**Task to carry out:**
Using the passage on Wisdom Gidisu, decide whether each statement agrees with it, answering yes or no and quoting the deciding words: 1. Gidisu was born in the Volta Region. 2. Gidisu earned his Executive MBA at Harvard. 3. Gidisu heads an enterprise in Dambai.

:: Passage

Wisdom Gidisu (born 5 May 1967) is a Ghanaian politician who is the member of parliament for Krachi East Constituency in the Oti Region of Ghana.

Early life and education 
Gidisu was born on 5 May 1967 in a town known as Adidome in Volta Region of Ghana. Gidisu graduated from Harvard University's John F. Kennedy School of Government with a BSc in Public Administration. He then returned to the same institution to earn his master's degree in Governance and Leadership. He also had his Executive MBA from GIMPA in 2012. He had his certificate in Executive Education, Managing Change in Dynamic World from Harvard Kennedy in the USA. He also had a certificate in Advance Health System Management in Israel.

Career 
He is a managing director of Top-in-Town enterprise in Dambai.

::::
:: Available data

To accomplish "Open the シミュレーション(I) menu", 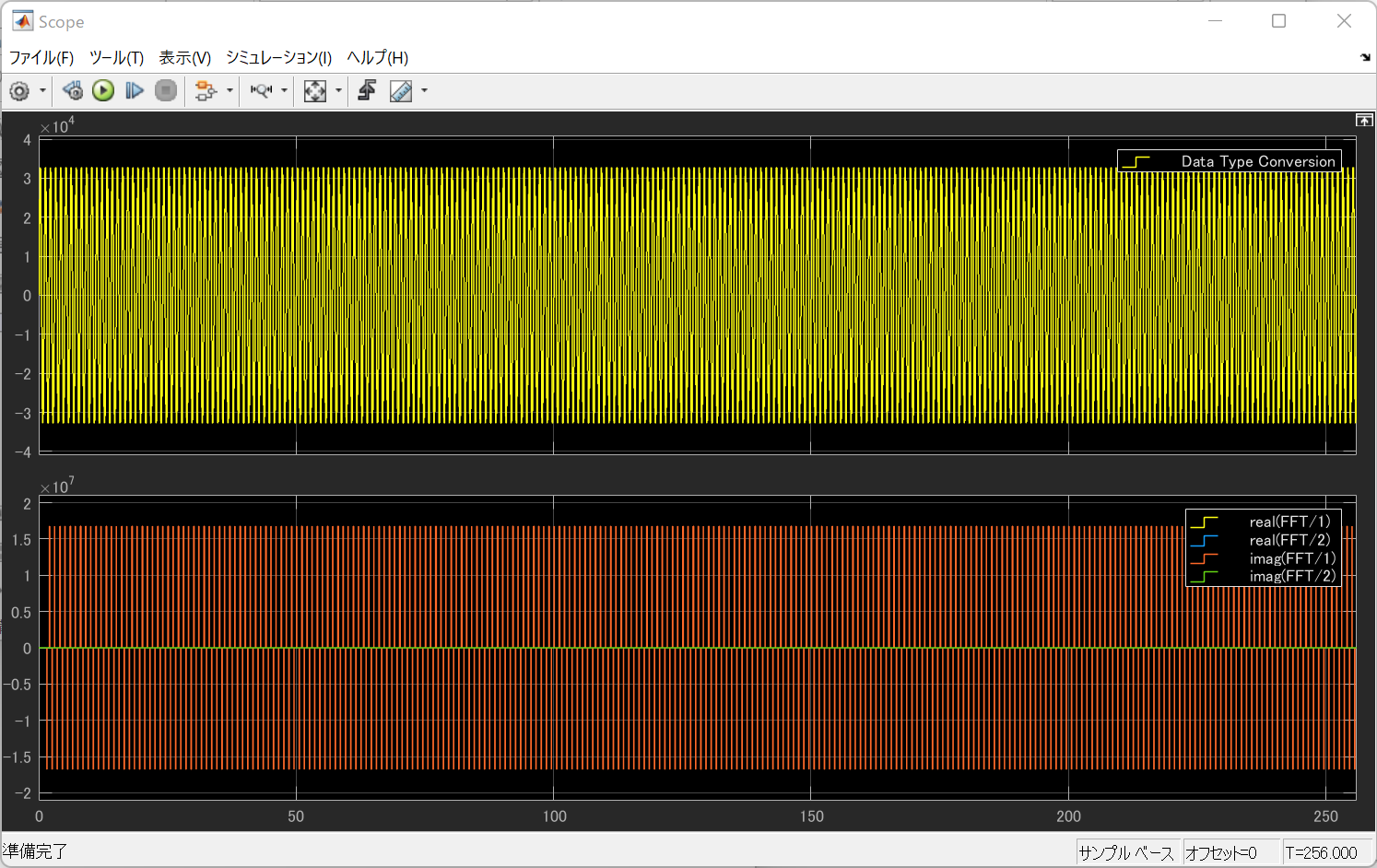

::::

**Task response:**
1. Yes: "born on 5 May 1967 in a town known as Adidome in Volta Region of Ghana"
2. No: "He also had his Executive MBA from GIMPA in 2012."
3. Yes: "He is a managing director of Top-in-Town enterprise in Dambai."